Possono essere causate da fattori meccanici (ferite da taglio, da fendente, da perforazione, contusioni, ferite da arma da fuoco), termici (ustioni, congelamenti), chimici (ustioni chimiche) o elettrici (ustioni o carbonizzazione dei tessuti). La comparsa di una ferita è solitamente accompagnata da sanguinamento, che può rappresentare una minaccia per la salute e la vita della persona ferita [1,3].
Nel trattamento diretto delle ferite è necessario rispettare le seguenti regole [2]:
- Non è opportuno applicare direttamente sulla ferita cotone idrofilo o fazzoletti igienici
- Non toccare la ferita direttamente con le dita o con altre sostanze non sterili, per evitare di infettare l'ambiente della ferita
- I corpi estranei nella ferita non devono essere rimossi in alcun modo, poiché ciò potrebbe causare un sanguinamento rapido o difficilmente arrestabile – il corpo estraneo dovrebbe essere, se possibile, adeguatamente stabilizzato per escludere la possibilità di movimento nella ferita
- Per prevenire l'insorgenza di uno shock post-traumatico, posizionare il ferito in una posizione stabilizzata
- Durante l'intera durata del primo soccorso devono essere monitorate le funzioni vitali di base del ferito (respirazione, polso)
- Al ferito deve essere garantito il comfort termico, la protezione dall'ipotermia o dal surriscaldamento
- È necessario monitorare in particolare la frequenza cardiaca a valle del punto di trattamento
- Se la medicazione si inumidisce, aggiungere un ulteriore strato di medicazione assorbente senza rimuovere lo strato precedente e fissarlo con una medicazione secondaria adeguata, ad esempio una rete per medicazioni, una benda o un cerotto
- Dopo aver prestato il primo soccorso, è necessario far controllare la lesione da un medico
Nel prestare il primo soccorso e nel trattare le ferite, è necessario pensare innanzitutto alla propria sicurezza.

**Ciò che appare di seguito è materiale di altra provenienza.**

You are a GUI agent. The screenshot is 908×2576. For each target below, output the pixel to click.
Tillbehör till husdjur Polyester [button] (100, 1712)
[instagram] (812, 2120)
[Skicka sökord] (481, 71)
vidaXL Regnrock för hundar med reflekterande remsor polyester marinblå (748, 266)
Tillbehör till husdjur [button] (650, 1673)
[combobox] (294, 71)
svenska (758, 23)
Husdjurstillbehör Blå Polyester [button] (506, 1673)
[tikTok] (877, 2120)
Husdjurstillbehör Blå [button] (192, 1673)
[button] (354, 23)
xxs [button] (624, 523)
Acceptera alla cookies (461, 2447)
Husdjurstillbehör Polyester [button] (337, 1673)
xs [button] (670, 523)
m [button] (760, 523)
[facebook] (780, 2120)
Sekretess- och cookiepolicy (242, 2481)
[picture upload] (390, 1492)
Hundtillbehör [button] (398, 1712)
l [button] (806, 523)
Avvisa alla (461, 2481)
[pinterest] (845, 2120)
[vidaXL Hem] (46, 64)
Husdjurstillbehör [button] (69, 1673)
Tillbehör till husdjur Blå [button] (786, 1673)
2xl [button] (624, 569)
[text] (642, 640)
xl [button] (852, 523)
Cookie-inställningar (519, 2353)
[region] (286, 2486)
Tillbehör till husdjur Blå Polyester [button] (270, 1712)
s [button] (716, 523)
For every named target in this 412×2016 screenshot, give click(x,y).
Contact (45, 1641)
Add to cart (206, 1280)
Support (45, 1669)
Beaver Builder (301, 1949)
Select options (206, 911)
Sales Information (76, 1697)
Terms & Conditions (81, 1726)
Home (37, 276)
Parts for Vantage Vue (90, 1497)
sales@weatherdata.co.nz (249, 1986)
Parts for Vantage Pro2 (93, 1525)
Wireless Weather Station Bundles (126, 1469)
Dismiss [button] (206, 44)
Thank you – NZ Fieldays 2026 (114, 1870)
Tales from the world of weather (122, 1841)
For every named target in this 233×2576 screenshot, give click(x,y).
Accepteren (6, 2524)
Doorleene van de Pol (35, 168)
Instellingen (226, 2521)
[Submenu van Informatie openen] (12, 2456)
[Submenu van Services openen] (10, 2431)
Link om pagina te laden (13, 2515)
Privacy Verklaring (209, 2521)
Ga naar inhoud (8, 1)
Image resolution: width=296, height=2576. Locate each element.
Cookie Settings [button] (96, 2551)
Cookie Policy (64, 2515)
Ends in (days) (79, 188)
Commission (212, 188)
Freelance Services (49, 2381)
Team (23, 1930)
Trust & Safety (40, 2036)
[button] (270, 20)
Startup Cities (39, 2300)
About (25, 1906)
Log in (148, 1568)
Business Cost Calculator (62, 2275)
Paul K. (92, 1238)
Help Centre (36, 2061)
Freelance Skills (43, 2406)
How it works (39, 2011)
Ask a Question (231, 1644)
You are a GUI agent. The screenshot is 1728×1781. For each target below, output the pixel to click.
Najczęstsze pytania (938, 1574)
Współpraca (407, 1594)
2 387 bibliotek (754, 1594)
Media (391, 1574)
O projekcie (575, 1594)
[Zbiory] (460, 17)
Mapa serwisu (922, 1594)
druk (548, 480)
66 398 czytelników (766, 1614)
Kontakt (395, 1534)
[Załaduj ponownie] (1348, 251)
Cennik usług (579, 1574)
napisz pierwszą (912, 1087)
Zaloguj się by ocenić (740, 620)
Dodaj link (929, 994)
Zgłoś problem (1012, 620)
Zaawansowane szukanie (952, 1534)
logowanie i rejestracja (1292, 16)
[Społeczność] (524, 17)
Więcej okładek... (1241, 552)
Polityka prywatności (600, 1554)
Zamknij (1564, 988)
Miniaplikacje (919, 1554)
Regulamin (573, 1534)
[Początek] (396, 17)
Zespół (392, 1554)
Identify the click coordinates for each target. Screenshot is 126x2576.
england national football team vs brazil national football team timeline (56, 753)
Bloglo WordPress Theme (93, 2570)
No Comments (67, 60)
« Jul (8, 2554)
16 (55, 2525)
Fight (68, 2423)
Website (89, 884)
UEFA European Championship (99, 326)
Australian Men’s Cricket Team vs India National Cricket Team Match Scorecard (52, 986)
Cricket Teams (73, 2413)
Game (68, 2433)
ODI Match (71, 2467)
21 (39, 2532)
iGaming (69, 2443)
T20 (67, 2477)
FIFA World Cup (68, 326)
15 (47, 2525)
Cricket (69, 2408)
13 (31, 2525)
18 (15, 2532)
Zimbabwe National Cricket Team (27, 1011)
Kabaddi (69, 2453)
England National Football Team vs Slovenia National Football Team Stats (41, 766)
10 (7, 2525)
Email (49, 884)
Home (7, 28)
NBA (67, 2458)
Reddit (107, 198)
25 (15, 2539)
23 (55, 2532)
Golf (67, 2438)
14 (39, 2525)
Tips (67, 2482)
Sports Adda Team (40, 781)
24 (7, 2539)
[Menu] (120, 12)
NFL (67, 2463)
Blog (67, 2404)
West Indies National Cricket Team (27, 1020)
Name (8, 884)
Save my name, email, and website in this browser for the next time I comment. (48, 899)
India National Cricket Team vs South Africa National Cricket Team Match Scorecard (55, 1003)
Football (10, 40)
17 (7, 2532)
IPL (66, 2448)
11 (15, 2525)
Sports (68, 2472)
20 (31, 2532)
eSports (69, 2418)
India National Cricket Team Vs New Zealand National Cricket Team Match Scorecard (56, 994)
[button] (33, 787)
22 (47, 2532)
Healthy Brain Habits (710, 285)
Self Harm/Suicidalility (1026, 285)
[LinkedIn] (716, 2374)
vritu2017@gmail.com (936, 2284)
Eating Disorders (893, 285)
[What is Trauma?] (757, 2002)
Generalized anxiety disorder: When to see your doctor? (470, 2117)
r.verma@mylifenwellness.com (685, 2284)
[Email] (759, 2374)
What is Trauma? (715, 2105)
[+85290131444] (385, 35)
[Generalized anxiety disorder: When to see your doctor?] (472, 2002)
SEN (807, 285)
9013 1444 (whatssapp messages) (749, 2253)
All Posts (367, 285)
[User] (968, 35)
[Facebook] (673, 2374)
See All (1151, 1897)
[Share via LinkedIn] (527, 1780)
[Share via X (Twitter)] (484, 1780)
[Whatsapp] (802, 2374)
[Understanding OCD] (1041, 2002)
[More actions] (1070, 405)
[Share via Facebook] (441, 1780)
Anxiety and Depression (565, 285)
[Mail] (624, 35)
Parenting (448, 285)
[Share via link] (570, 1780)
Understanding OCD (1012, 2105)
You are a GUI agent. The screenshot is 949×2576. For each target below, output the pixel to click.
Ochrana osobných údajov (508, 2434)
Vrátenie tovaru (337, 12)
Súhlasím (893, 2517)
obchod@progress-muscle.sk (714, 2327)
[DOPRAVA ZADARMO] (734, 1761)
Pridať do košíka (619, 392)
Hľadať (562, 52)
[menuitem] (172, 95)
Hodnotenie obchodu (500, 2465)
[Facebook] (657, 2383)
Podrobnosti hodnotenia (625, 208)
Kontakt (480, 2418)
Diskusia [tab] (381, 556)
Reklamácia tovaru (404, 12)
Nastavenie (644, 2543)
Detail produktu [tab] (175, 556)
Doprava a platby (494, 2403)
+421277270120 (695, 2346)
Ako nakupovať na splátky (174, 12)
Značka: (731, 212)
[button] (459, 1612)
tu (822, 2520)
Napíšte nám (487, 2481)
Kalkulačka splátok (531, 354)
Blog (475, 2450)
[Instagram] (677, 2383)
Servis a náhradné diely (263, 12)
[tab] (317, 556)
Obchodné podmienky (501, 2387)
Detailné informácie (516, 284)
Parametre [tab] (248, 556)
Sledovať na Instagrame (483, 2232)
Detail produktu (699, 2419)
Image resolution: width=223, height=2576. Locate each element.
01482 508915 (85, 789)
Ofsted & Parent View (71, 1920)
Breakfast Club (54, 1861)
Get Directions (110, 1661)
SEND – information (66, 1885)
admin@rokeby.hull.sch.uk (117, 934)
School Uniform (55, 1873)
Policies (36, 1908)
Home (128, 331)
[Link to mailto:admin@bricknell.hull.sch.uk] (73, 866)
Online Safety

Dovrebbero essere utilizzati dispositivi di protezione individuale per poter aiutare efficacemente senza esporsi al rischio di danni alla salute o addirittura alla perdita della vita. Un elemento essenziale è l'uso di guanti adeguati (ad esempio in lattice, vinile) e indumenti protettivi (mascherina, maschera per la respirazione artificiale, occhiali protettivi). Gli elementi protettivi proteggono la persona che presta assistenza da materiale infettivo potenzialmente pericoloso, come sangue, tessuti, fluidi corporei e secrezioni [3].